The Naive Random Sampling model shows lackluster accuracy (0.6), Precision scores (0.01/1.0), and F1 Scores (0.02/0.77) giving the overall expression that this model is unable to correctly identify the high risk applicants from the low risk applicants.
Using SMOTE oversampling, we still see very poor findings for Precision (0.01 and 1.0), Recall (0.67), and F1 Score (0.02) for high risk applicants. This model shows difficulty identifying high risk applicants much the same as the Random Oversampling model.
Looking at the undersampling model, we lowered our accuracy to 0.54 and F1 Score of high risk applicants to 0.01. Across the board, the undersampling model shows a decrease in the ability to identify high risk applicants and with only 246 applicants used for training the model, it seems likely that it will be the worst model of this set.

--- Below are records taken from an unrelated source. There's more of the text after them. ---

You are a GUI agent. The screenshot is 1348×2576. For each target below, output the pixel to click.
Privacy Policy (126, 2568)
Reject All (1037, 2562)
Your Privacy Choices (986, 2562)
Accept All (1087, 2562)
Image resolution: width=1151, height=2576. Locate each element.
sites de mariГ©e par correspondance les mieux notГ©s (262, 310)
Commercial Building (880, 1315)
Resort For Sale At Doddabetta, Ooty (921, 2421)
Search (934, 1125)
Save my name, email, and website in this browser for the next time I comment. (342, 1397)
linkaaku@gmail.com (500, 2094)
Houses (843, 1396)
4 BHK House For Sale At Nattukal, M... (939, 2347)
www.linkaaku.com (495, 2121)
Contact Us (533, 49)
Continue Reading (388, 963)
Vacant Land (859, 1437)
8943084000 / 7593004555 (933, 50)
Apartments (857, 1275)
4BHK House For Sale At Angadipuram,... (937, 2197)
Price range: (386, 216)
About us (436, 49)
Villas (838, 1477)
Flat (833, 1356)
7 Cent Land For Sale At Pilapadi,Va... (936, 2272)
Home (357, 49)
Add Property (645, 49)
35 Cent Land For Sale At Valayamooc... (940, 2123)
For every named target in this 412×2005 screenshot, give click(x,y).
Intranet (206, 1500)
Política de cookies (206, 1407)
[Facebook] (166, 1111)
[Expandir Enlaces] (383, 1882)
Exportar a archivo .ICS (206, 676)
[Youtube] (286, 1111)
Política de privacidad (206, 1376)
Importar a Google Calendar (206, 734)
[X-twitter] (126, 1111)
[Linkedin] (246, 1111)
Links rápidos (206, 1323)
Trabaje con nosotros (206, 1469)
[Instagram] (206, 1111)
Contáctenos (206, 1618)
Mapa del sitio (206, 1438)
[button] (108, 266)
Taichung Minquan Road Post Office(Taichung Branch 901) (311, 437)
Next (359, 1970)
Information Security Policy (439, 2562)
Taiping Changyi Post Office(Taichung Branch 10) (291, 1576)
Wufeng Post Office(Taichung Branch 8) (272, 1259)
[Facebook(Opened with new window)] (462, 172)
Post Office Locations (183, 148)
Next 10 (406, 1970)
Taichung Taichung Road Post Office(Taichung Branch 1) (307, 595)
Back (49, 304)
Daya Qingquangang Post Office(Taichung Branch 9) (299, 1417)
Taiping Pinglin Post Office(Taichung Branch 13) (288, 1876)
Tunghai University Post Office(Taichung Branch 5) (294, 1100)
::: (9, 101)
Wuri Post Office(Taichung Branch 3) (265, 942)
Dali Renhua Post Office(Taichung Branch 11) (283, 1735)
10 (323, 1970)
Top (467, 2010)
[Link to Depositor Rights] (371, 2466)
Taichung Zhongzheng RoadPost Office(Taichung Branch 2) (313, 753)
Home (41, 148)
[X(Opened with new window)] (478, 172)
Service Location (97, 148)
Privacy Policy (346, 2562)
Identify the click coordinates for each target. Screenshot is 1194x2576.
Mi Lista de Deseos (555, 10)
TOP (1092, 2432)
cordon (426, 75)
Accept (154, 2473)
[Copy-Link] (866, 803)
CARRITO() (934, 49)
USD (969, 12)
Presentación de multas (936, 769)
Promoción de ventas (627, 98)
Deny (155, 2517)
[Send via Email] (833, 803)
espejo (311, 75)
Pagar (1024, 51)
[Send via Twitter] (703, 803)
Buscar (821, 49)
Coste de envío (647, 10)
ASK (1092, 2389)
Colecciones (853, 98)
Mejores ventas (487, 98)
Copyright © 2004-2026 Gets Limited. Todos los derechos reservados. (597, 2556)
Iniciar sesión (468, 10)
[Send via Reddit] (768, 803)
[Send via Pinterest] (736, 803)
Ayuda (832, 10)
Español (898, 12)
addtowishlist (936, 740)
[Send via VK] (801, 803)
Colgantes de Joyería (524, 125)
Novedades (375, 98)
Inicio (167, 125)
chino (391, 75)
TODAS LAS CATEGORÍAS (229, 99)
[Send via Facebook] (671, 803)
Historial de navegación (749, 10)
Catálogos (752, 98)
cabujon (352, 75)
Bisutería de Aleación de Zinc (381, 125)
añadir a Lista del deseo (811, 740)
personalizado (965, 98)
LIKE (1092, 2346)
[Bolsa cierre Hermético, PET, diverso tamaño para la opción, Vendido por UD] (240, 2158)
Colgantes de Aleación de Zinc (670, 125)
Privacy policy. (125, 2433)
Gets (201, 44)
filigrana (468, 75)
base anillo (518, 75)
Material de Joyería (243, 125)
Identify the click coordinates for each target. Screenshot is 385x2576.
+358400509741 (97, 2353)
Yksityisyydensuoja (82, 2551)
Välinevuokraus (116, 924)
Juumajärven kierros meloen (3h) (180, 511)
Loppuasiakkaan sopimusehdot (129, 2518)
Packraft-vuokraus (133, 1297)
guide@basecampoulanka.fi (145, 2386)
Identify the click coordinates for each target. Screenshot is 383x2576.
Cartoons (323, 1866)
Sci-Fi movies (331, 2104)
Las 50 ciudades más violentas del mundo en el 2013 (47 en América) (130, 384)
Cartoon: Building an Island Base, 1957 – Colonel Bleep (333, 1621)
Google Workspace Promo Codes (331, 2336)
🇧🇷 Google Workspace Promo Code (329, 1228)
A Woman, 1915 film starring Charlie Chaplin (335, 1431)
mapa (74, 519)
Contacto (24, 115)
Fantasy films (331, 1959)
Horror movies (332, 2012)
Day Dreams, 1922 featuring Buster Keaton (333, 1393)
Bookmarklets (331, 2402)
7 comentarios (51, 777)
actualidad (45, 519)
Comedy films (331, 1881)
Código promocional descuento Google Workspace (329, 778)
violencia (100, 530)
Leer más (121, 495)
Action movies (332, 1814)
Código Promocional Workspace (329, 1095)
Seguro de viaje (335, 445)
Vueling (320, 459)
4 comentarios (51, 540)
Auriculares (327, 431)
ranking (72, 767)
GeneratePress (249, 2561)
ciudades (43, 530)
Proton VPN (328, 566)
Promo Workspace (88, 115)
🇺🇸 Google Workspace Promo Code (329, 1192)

Given the Accuracy (0.66), Precision (0.01/1.0), Recall (0.73/0.62), and F1 Scores (0.02/0.77) for the SMOTEENN model, we can see that we have a poor ability to differentiate the high and low risk classes.
With an accuracy of 1.0, Recalls of 0.8/1.0 and Preceisions of 0.8/1.0, on top of F1 scores of 0.89/1.0, the balanced random forest classifier model is the most reliable model seen so far. This model is capable of idenifying and predicting high and low risk applicants with a high confidence.
Easy Ensemble Classification easily takes the cake as the most accurate and reliable model given this specific set of data with 1.0 for all measurement values. This
Given the analysis of each of the six models, it is easy to see that the Balanced Random Forest and Easy Ensemble Classifiers had the greatest effect in forming models that would identify high and low risk credit applicants. The model that had the overall best performance was the Easy Ensemble model, however, due to the perfect score that it achieved in all areas, further testing of this model is in order to ensure that we are not overfitting the model so that it performs great on this data set and poorly on others. As a back up, the Balanced Random Forest Classifier model also showed very high accuracy and recall as well as notably high precision. If the Easy Ensemble model is later proven to be overfit, the Balanced Random Forest model should be able to step in.